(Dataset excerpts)
[Start of Attachment]
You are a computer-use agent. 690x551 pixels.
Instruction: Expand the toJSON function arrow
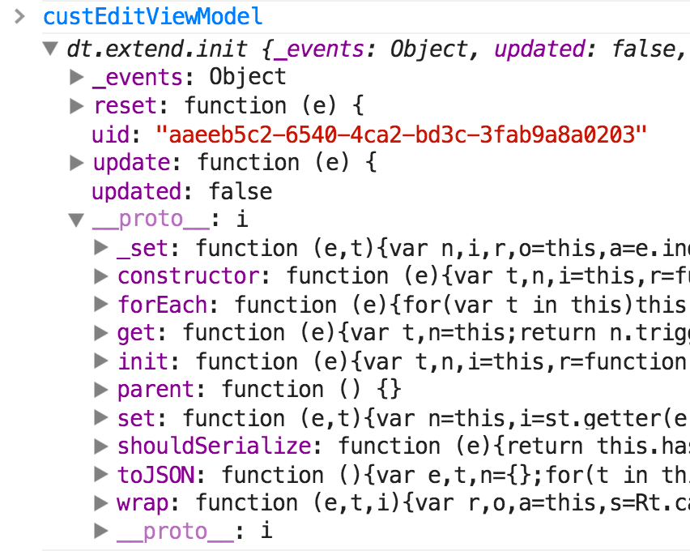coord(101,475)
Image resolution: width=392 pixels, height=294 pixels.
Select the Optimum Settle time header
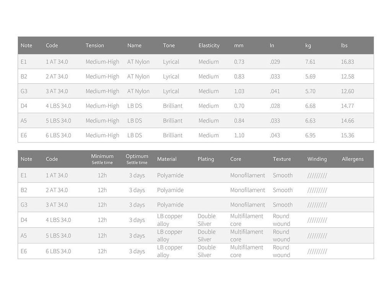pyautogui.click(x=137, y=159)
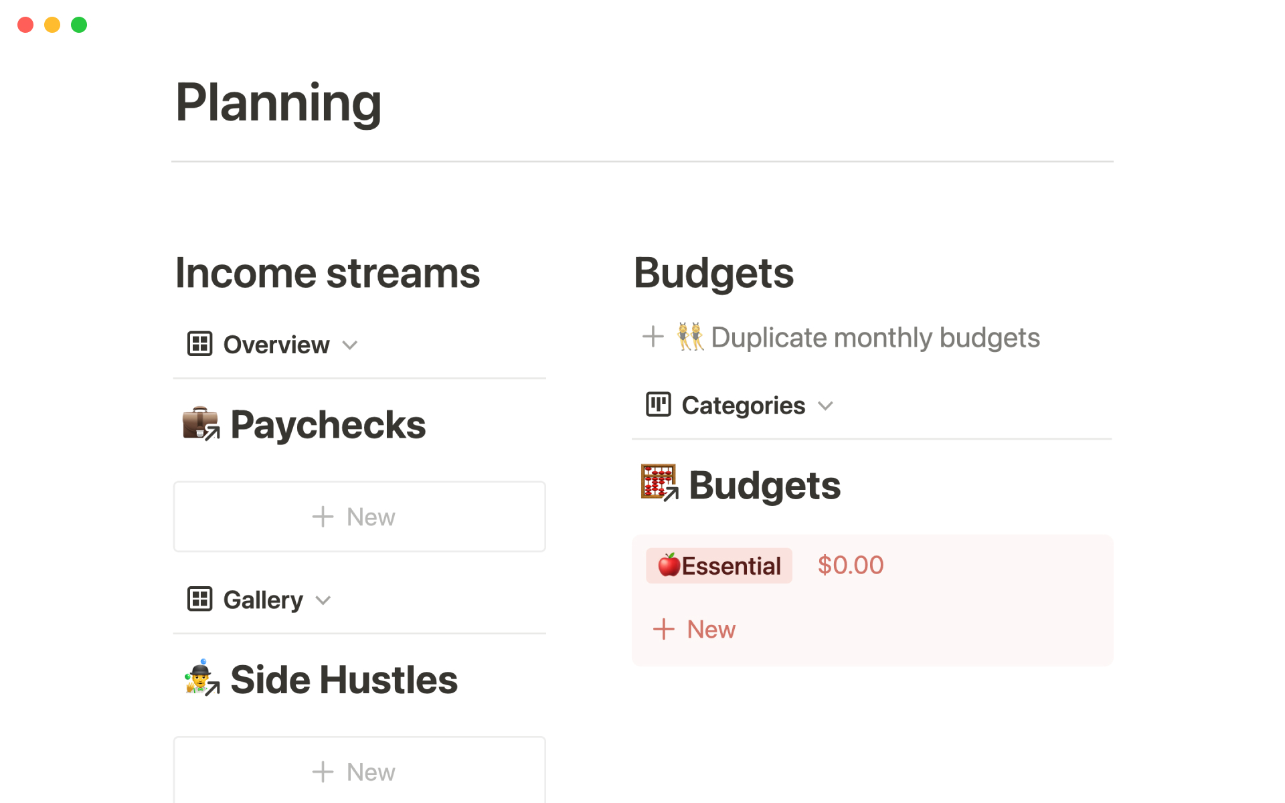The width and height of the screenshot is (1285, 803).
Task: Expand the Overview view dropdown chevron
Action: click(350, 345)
[End of Attachment]
[Start of Attachment]
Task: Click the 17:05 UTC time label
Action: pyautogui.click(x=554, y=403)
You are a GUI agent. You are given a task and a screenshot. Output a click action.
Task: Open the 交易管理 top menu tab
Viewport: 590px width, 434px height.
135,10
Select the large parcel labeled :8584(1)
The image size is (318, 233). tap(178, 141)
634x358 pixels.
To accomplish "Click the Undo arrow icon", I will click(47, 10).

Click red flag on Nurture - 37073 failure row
[End of Attachment]
**Assigned task**
Reproduce exactly the section above that begins at the line containing "634x358 pixels." and ends at the line containing "Click red flag on Nurture - 37073 failure row", leaving out all other lines.

**Response for this exercise**
634x358 pixels.
To accomplish "Click the Undo arrow icon", I will click(47, 10).

Click red flag on Nurture - 37073 failure row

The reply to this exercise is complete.